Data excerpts
+ + + +

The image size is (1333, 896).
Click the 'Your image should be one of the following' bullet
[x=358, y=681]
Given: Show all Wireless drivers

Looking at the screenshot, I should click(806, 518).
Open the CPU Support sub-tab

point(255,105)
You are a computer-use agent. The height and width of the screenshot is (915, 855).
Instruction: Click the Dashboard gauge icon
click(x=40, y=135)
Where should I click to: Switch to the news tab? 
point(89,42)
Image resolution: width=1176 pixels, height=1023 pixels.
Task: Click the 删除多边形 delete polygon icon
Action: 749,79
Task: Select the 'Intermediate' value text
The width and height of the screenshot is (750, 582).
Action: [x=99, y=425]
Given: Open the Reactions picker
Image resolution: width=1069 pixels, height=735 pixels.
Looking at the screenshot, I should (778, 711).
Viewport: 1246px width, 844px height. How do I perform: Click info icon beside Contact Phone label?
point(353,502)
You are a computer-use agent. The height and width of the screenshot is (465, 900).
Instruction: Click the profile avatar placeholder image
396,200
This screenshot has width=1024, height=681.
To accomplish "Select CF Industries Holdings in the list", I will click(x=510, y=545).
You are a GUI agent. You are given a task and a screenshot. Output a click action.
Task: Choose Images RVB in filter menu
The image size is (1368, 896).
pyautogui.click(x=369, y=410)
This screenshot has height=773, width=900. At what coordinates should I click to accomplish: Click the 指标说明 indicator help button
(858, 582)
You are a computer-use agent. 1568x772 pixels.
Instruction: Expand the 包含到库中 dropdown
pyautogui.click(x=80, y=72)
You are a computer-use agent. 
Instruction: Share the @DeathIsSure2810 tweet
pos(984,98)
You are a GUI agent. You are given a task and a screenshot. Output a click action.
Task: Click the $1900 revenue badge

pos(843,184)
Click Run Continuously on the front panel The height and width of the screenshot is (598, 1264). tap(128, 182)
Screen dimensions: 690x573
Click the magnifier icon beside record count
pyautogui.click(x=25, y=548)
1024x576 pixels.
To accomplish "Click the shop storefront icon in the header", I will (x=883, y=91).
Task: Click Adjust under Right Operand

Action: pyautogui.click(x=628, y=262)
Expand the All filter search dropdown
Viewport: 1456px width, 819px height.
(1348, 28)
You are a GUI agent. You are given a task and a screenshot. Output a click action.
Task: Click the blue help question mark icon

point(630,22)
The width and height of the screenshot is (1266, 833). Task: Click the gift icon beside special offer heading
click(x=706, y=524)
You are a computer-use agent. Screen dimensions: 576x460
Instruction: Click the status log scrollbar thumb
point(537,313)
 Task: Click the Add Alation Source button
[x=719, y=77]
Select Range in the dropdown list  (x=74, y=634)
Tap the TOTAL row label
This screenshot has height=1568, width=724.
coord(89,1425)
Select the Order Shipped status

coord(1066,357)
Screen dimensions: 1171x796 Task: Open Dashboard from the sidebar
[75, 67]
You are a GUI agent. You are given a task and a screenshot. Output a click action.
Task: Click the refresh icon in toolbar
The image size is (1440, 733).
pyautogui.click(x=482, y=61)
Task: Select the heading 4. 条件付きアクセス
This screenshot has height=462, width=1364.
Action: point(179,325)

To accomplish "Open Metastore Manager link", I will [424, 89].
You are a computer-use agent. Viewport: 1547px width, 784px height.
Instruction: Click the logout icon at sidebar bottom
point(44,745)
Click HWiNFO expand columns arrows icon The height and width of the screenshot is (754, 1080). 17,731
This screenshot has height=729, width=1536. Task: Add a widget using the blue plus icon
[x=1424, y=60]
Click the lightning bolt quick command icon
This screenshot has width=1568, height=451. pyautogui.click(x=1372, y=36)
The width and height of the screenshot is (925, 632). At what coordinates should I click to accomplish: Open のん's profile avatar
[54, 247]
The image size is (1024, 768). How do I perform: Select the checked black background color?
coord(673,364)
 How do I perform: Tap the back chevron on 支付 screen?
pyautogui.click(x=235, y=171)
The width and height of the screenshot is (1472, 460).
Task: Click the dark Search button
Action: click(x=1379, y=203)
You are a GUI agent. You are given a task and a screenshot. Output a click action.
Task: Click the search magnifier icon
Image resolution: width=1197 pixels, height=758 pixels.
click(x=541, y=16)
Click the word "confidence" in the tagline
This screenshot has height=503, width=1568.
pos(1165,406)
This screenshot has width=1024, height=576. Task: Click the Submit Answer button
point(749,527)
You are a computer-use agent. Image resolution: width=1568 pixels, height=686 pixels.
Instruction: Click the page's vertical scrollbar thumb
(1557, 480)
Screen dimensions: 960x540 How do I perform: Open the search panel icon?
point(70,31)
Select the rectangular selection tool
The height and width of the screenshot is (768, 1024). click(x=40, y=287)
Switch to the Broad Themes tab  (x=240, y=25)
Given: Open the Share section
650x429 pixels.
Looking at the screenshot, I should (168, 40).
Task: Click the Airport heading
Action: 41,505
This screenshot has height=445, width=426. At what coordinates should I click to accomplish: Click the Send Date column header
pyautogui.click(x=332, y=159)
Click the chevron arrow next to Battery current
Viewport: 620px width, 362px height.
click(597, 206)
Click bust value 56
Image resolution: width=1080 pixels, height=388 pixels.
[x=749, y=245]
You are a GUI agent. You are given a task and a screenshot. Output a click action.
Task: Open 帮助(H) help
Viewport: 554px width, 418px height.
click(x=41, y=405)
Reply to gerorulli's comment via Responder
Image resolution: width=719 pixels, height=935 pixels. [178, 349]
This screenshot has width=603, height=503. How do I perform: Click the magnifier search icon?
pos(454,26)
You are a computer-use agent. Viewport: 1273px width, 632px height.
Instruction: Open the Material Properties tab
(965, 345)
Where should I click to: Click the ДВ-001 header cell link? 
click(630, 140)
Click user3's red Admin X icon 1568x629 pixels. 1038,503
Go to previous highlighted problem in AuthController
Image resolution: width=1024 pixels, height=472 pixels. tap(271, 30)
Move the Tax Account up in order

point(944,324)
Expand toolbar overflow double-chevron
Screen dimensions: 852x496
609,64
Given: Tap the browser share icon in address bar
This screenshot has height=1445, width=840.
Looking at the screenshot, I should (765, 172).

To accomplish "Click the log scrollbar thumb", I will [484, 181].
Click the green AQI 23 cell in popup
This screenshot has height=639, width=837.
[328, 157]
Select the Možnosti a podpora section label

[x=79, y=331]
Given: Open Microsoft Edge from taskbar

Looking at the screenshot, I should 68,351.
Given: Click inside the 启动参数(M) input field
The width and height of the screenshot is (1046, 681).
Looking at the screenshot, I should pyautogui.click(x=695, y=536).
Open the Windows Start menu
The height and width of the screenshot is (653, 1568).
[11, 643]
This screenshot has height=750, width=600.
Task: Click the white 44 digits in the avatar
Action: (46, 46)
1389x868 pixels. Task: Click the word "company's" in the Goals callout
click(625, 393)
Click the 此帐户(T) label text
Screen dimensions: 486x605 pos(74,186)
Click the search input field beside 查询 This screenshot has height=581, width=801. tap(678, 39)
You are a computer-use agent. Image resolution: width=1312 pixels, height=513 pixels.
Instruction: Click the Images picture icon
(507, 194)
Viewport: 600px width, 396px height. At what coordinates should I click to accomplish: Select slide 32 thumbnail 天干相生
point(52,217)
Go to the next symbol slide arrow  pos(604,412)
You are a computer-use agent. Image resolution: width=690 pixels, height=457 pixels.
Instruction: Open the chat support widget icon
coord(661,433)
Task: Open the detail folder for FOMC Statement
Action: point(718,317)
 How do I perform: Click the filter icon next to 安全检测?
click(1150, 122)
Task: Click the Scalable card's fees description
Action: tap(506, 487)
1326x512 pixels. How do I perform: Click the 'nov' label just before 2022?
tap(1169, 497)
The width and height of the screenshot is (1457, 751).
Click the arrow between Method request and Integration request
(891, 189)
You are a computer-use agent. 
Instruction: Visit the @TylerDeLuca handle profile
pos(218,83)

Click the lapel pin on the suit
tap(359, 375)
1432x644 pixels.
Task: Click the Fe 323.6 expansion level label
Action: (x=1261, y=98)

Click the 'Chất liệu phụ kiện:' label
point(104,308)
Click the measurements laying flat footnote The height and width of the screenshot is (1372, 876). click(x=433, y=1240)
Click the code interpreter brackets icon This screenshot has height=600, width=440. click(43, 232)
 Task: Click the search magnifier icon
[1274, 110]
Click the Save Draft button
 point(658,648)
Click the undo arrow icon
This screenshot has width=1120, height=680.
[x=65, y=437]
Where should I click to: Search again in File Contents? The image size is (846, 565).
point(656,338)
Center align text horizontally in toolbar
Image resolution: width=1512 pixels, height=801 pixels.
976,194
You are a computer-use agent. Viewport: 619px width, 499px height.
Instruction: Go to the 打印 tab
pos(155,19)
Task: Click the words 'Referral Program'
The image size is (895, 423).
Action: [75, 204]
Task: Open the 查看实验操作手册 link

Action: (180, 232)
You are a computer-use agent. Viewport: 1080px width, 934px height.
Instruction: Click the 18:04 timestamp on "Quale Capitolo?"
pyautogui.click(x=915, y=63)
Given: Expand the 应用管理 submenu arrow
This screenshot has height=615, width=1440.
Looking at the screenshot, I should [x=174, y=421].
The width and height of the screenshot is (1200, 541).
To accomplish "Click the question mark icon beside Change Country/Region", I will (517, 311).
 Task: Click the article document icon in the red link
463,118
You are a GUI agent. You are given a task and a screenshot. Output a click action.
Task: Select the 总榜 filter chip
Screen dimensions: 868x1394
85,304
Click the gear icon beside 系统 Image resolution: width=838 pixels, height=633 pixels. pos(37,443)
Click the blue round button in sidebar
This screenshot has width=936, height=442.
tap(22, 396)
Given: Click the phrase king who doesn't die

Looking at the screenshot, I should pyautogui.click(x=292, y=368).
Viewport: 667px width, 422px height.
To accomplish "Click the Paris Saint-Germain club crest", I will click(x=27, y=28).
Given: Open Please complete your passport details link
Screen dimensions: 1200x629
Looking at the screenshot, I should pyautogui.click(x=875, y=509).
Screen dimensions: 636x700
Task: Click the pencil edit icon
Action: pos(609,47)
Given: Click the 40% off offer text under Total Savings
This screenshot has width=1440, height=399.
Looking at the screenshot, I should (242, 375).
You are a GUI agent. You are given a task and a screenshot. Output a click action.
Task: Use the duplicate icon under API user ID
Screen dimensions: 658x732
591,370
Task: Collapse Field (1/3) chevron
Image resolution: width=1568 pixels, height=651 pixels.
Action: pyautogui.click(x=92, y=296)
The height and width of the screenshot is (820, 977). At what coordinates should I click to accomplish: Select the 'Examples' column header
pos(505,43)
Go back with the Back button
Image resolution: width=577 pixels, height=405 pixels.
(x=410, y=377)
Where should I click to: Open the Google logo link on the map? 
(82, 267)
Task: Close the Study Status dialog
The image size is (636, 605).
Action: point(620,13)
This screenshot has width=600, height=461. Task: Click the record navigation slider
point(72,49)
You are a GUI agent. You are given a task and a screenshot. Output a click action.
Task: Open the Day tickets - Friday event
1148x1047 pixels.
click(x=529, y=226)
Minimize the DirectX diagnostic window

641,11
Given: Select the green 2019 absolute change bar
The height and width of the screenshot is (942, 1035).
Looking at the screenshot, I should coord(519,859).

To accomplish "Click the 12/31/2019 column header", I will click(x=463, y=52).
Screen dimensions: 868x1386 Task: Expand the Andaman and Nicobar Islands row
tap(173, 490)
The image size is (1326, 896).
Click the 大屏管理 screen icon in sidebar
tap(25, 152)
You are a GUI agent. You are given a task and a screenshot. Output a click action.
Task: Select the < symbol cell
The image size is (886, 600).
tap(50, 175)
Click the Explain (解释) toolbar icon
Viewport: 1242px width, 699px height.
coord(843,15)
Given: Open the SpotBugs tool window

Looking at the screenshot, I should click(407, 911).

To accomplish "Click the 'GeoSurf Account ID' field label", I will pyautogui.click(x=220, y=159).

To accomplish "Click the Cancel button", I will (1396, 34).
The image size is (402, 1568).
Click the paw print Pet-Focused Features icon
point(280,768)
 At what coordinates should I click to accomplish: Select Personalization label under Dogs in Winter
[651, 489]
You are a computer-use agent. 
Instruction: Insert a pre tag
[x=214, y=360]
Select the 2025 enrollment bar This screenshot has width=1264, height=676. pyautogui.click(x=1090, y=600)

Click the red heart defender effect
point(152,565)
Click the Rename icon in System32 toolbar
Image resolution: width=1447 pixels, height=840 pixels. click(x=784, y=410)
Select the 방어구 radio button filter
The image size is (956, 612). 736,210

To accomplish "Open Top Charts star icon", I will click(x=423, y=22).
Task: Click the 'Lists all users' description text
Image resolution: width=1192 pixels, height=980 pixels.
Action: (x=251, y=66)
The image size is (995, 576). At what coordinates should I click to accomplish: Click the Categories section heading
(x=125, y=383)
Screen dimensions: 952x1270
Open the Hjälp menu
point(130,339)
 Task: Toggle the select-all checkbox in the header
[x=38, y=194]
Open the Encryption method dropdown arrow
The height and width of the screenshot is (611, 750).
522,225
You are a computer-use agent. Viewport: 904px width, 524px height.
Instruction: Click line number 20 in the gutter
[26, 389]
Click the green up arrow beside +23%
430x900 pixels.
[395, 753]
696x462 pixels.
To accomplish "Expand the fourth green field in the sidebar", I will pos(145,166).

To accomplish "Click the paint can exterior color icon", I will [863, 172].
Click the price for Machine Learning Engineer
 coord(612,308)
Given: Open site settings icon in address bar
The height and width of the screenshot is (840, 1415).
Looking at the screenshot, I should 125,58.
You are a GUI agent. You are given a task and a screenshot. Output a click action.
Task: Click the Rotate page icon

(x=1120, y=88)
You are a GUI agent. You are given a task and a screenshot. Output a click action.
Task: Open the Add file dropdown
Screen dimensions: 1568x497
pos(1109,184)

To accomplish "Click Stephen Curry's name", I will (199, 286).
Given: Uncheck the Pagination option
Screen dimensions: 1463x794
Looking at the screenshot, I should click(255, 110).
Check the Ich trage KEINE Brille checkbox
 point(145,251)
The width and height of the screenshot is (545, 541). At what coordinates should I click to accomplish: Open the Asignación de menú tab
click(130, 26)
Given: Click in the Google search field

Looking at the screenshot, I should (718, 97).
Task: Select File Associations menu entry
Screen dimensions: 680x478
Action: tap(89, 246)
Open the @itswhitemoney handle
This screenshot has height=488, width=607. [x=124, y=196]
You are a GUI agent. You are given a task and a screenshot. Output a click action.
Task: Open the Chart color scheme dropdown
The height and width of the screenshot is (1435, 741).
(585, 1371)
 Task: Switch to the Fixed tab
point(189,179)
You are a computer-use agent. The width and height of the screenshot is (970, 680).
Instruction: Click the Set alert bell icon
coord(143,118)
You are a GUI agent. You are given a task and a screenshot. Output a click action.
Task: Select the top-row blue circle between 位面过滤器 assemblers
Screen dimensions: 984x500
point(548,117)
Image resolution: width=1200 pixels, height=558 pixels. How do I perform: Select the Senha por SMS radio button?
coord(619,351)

+ + + +

Exercise brief:
Repeat the entries verbatim through the line with "Task: Select the 'Intermediate' value text".

Answer space:
The image size is (1333, 896).
Click the 'Your image should be one of the following' bullet
[x=358, y=681]
Given: Show all Wireless drivers

Looking at the screenshot, I should click(806, 518).
Open the CPU Support sub-tab

point(255,105)
You are a computer-use agent. The height and width of the screenshot is (915, 855).
Instruction: Click the Dashboard gauge icon
click(x=40, y=135)
Where should I click to: Switch to the news tab? 
point(89,42)
Image resolution: width=1176 pixels, height=1023 pixels.
Task: Click the 删除多边形 delete polygon icon
Action: 749,79
Task: Select the 'Intermediate' value text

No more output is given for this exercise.